**Text provided**:
Hotel Reservation System System Design Interview Question
Problem: Design a hotel reservation system (Booking.com / Expedia / direct hotel chain) that takes rooms from search, through hold, payment, and confirmed booking, without overselling.
Overview
A hotel reservation system looks small on paper and is unforgiving in practice. The traffic numbers are tiny by modern internet standards, roughly 50 booking attempts per second at peak, but the correctness bar is absolute: you may never sell the same room twice. Two users clicking Book on the last room at the same moment must result in one confirmation and one polite rejection, not two charges and an angry guest at reception. The design leans on three classical moves: a short-lived Redis hold with TTL so the user has time to type a card number, a strongly consistent SQL inventory table that is the source of truth, and network-level idempotency keys so retries on flaky mobile links do not double-book. The interesting debates are whether to use SERIALIZABLE isolation or optimistic locking with a version column, whether holds belong in Redis or in the database, and how aggressively to cache the search path without serving stale availability.
Summary
A consistency-critical booking pipeline: search is read-heavy and can be served from a denormalized availability cache; booking is write-critical and must never oversell. The design uses Redis for short-lived room holds (SETNX with TTL) plus idempotency keys, a strongly-consistent SQL database (MySQL / Postgres / Aurora) for the authoritative reservation + inventory tables, and an external payment provider (Stripe-style) with network-grade idempotency. The dominant design choice is 'hold then confirm' over optimistic 'book directly' — holds keep inventory reserved for 10 min during checkout so the user can enter payment details without the room disappearing or double-selling. The main tradeoff is locked but unpaid inventory during the hold window; bookable-room utilization is slightly reduced in exchange for a clean UX and a hard no-oversell guarantee.

**Information supplied**:
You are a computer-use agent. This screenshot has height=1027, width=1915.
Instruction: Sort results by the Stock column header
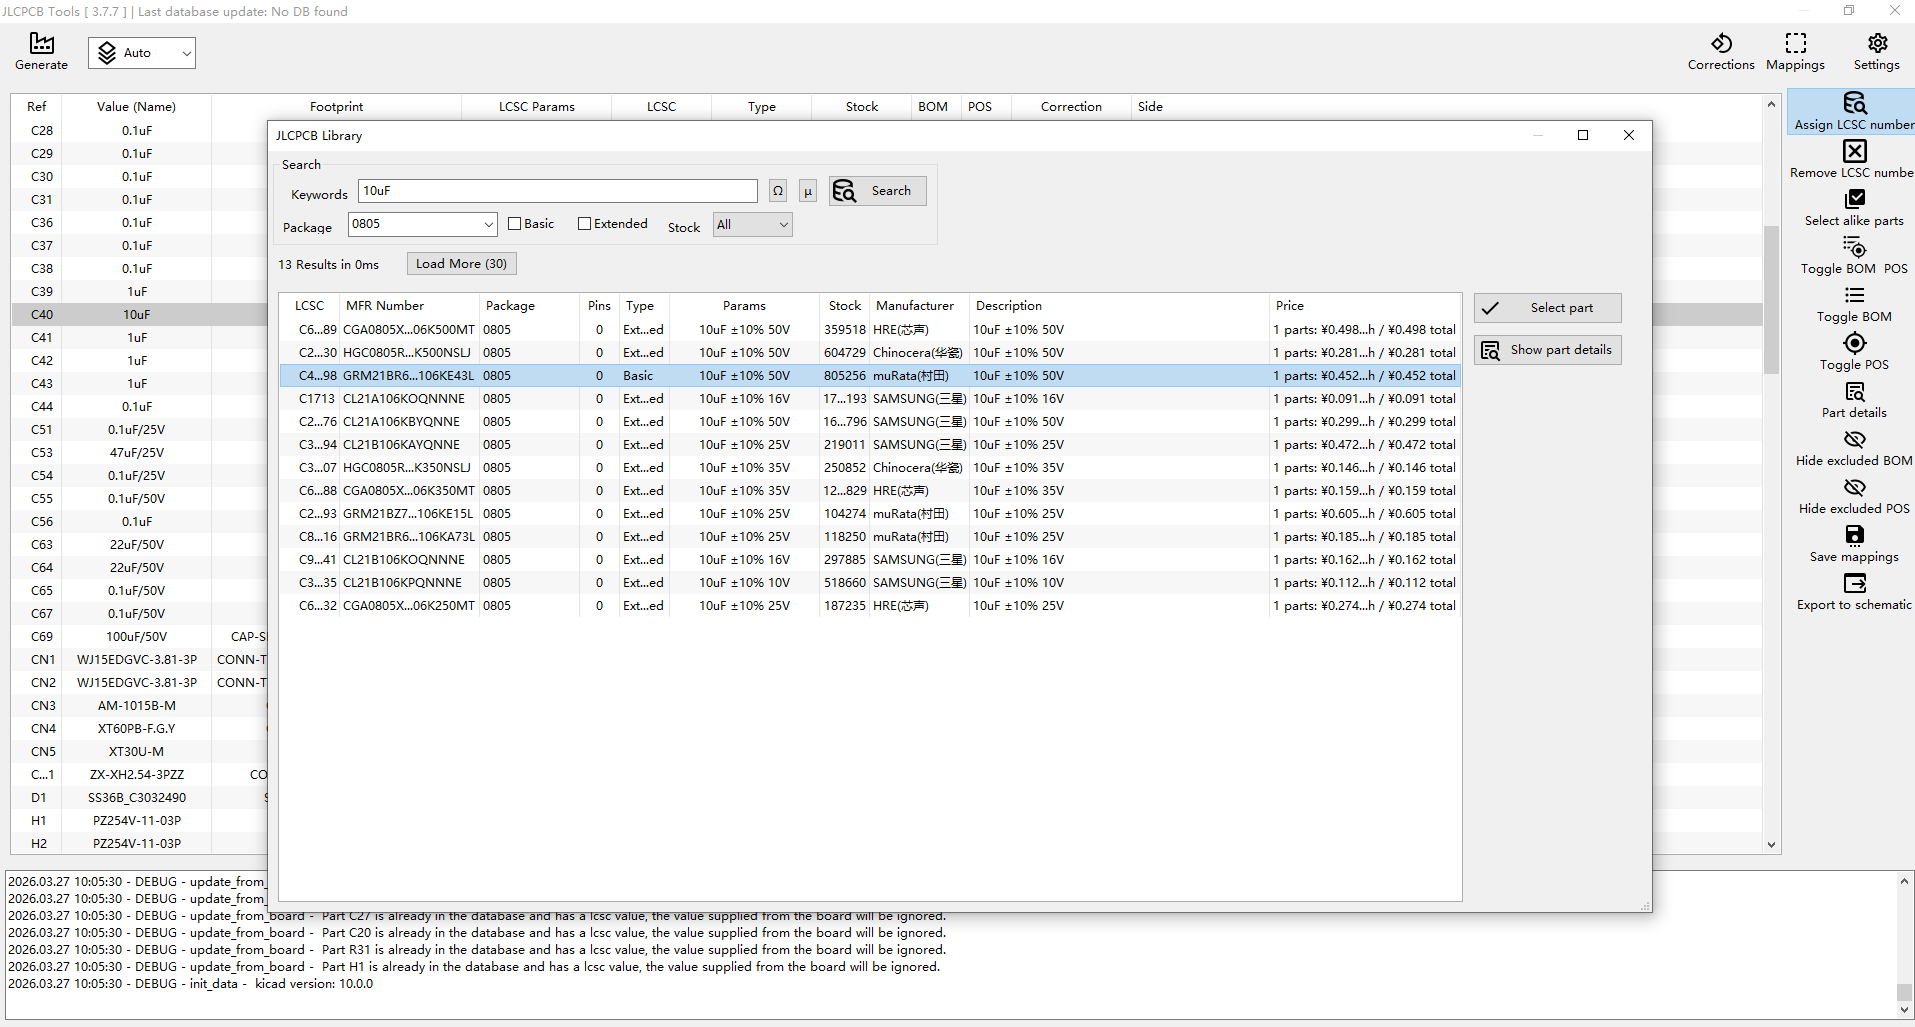[x=844, y=306]
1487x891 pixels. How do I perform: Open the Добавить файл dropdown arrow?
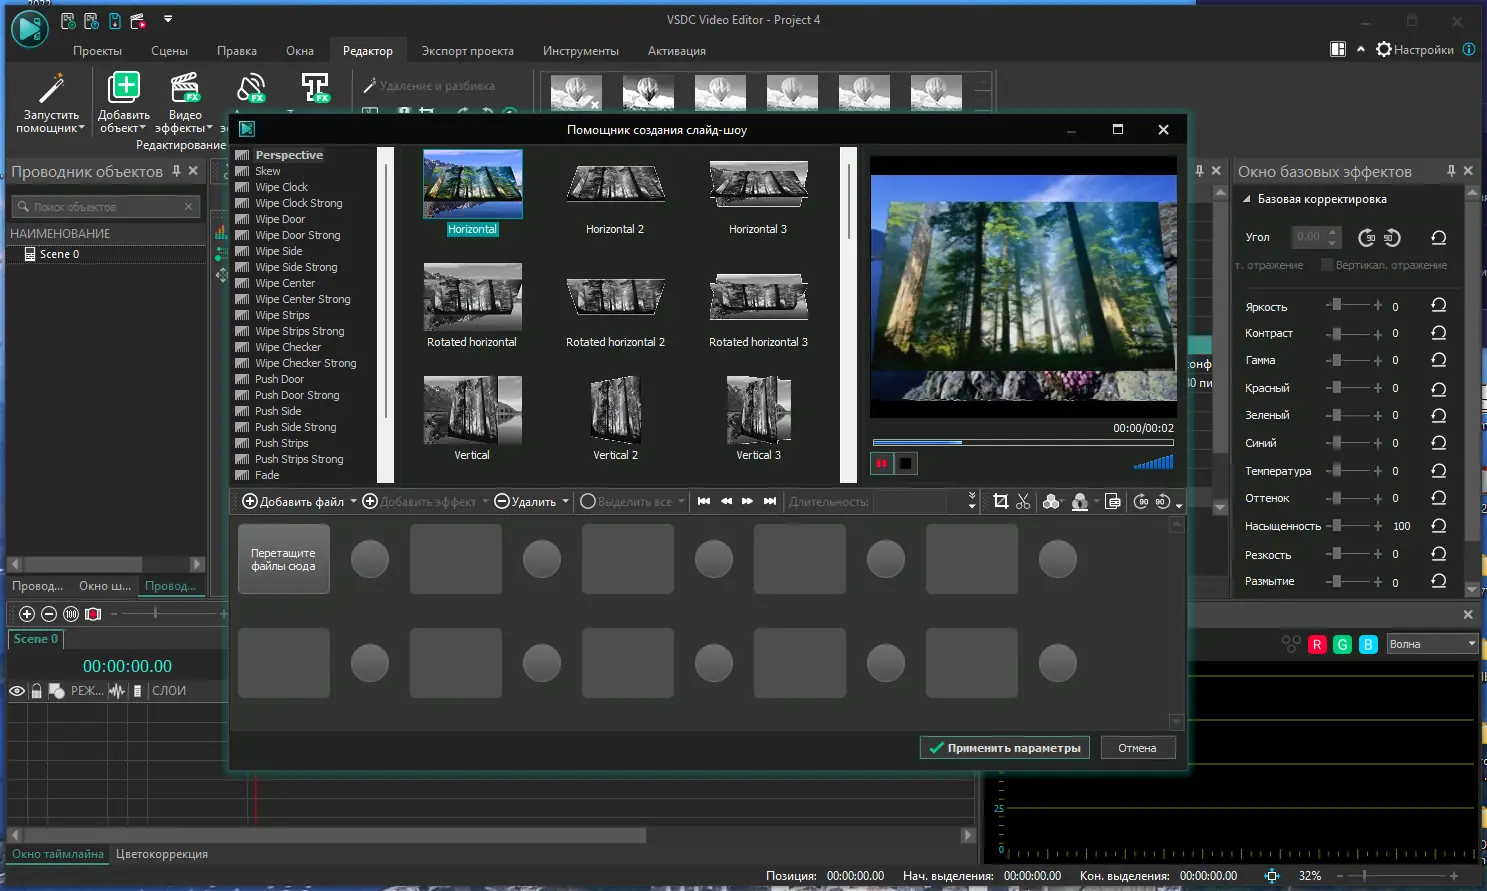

**Tasks and exercises**:
1. According to the hotel reservation design text, why does the system hold a room for 10 minutes during checkout?
2. Continue the hotel reservation system design text from its last sentence.

**Results**:
1. During checkout the user needs time to enter payment details. The 10-minute hold keeps the room reserved, so it neither disappears nor gets sold twice while that happens. The text notes the cost: inventory sits locked but unpaid during the hold window, which slightly reduces bookable-room utilization.

2.
Requirements
Functional
- Search hotels and room types by destination, dates, and guest count
- Place a short-lived hold on a specific room while the user enters payment
- Confirm a booking atomically with a successful payment authorization
- Support idempotent POST /bookings via client-supplied Idempotency-Key
- Cancel and refund bookings subject to the hotel cancellation policy
- Email and push confirmation to the guest and notification to the hotel
Non-functional
- No oversell under any concurrency pattern; correctness is a hard constraint
- Search p95 under 500 ms, hold p95 under 200 ms, booking p95 under 2 s (payment-bound)
- Availability 99.95% for search, 99.99% for the booking pipeline
- Hold TTL 10 minutes with a one-click extend option
- Reservation DB survives a full AZ failure without losing committed bookings
Capacity Assumptions
- 1M hotels globally, avg 200 rooms each → 200M room-nights inventory
- 30M searches/day, 1M booking attempts/day, 900K successful bookings/day
- Search:Book ratio ≈ 30:1 (read-heavy)
- Avg checkout session 4 min; hold TTL = 10 min (buffer for payment)
- No-oversell is a hard constraint — correctness > availability
- Payment SLA: external provider p95 ≈ 600ms, p99 ≈ 1.5s
Back-of-Envelope Estimates
- Search QPS: 30M / 86400 ≈ 350 sustained, ~1.2K peak
- Booking QPS: 1M / 86400 ≈ 12 sustained, ~50 peak — tiny absolute numbers, the challenge is correctness not scale
- Active holds at any moment: 50 QPS * 10 min = 30K concurrent holds max
- Reservation DB row count: 900K/day * 365 * 5yr ≈ 1.6B rows (partitioned by check_in month)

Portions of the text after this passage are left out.